You now create a device associated with this EC2 cloud connector.

Setting up tenant access using IAM

You might want your tenants to have access to all or part of the EC2 cloud you are provisioning so that they are able to configure resources required by their applications. You can provide full access by simply providing the account information (user name and password) that you created previously. More typically, you can provide more limited access by setting up separate user accounts for the tenant, and then configuring the access for those users as best suits your needs.

Important: If you decide to grant full tenant access to the IAM account, bear in mind that restricting this account to a single tenant becomes even more prudent.

The following step-sequence provides an outline of the tasks you perform using the AWS EC2 user interface. For the most current instructions for performing each of these tasks, refer to the Amazon Web Services EC2 Management Console web site https://console.aws.amazon.com/ec2/v2/home.

  1. Log in to the AWS IAM console.
  2. Create a user role to encapsulate relevant permissions for this tenant. If a user needs to create key pairs, make certain that they have sufficient permissions.
  3. Configure password policies for this tenant.
  4. Create user accounts and set passwords for this tenant.
  5. Create the user(s).
  6. Specify the IAM AWS Management URL that you will provide to your tenants so that they can log in to this IAM account and directly manage their resources.

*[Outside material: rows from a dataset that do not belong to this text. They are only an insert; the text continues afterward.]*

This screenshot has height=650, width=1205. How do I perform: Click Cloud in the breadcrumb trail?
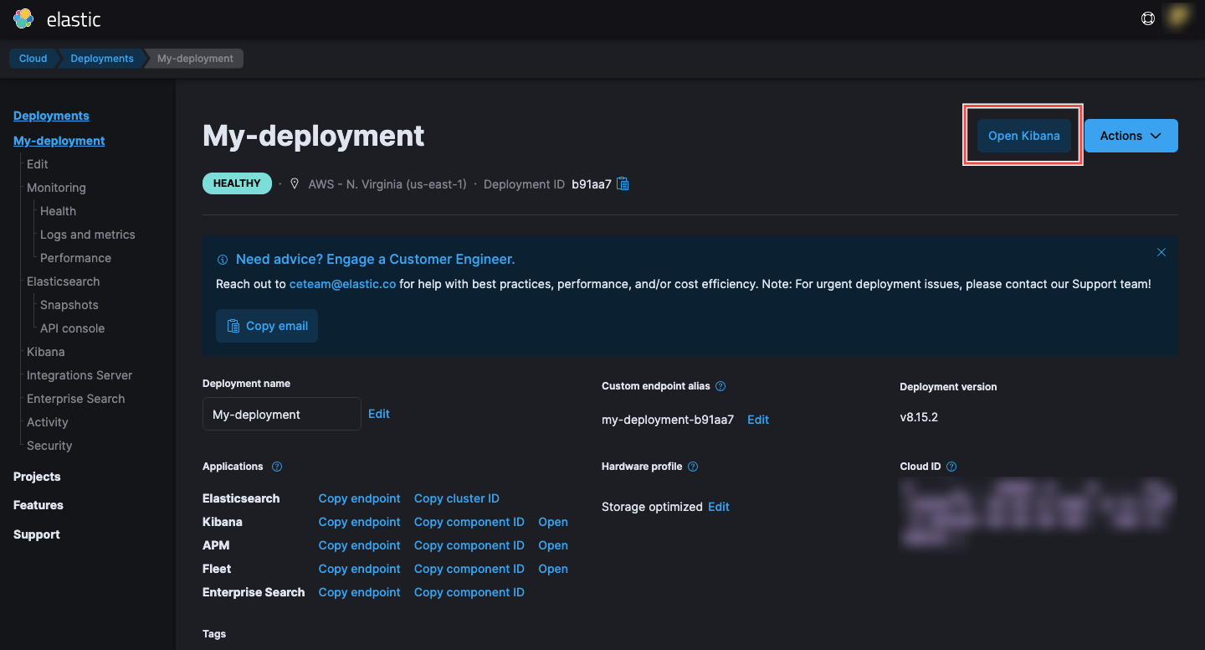33,58
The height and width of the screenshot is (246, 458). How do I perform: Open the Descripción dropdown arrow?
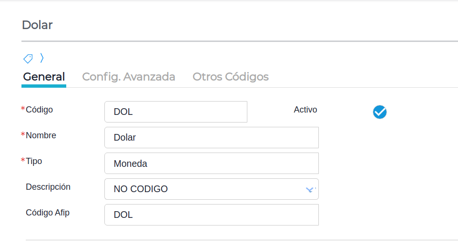pos(310,189)
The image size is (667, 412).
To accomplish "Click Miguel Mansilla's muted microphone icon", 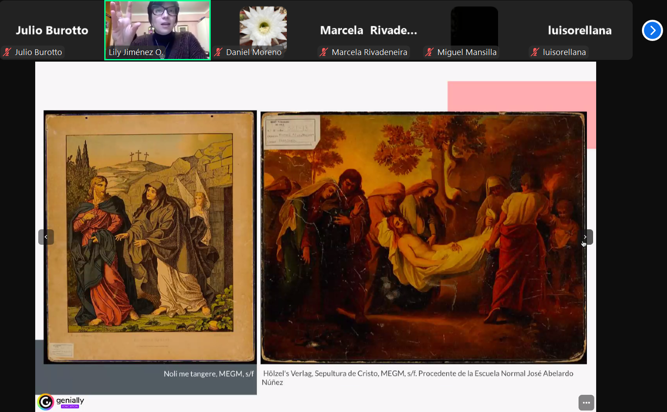I will pos(429,52).
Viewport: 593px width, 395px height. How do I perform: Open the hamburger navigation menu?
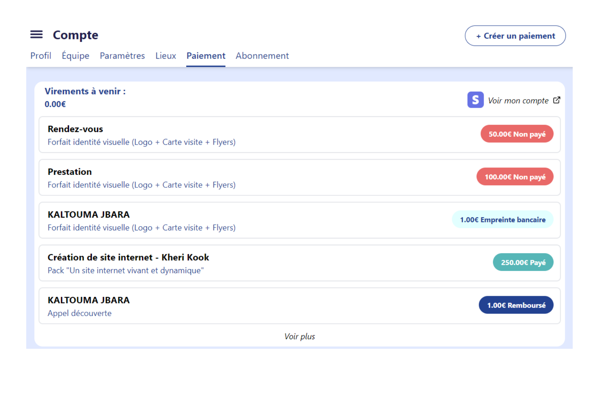[x=36, y=34]
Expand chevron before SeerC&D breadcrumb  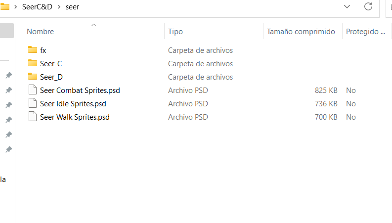pos(15,7)
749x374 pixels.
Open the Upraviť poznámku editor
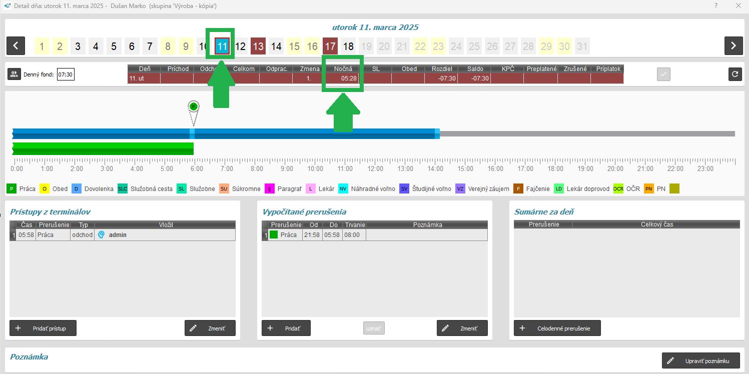click(700, 361)
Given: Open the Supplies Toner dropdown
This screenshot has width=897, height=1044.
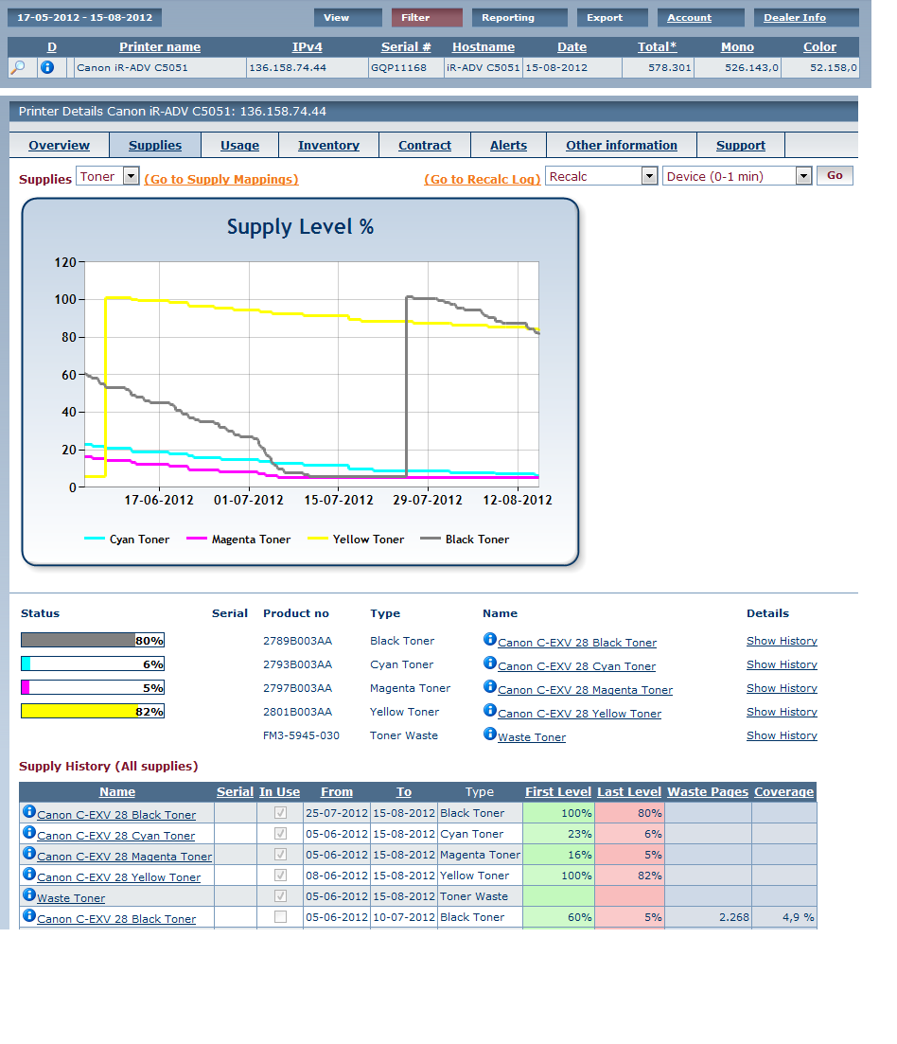Looking at the screenshot, I should tap(108, 177).
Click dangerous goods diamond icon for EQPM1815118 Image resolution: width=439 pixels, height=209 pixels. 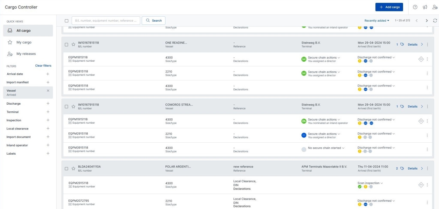click(421, 59)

Viewing activity for cloud resources

Before you can view dynamic cloud resource activity, you must have an EC2 cloud connector with the Device Elasticity setting enabled.
Viewing activity for dynamic cloud resources gives you insight into how cloud resources are expanding to address increased traffic to applications.
  1. To view the resource associated with a particular activity, click the activity located on the Activities panel. The associated objects are highlighted in the relevant panels.
  2. To view specific activity details, place your cursor on an activity. A popup window opens to display further details about the selected activity.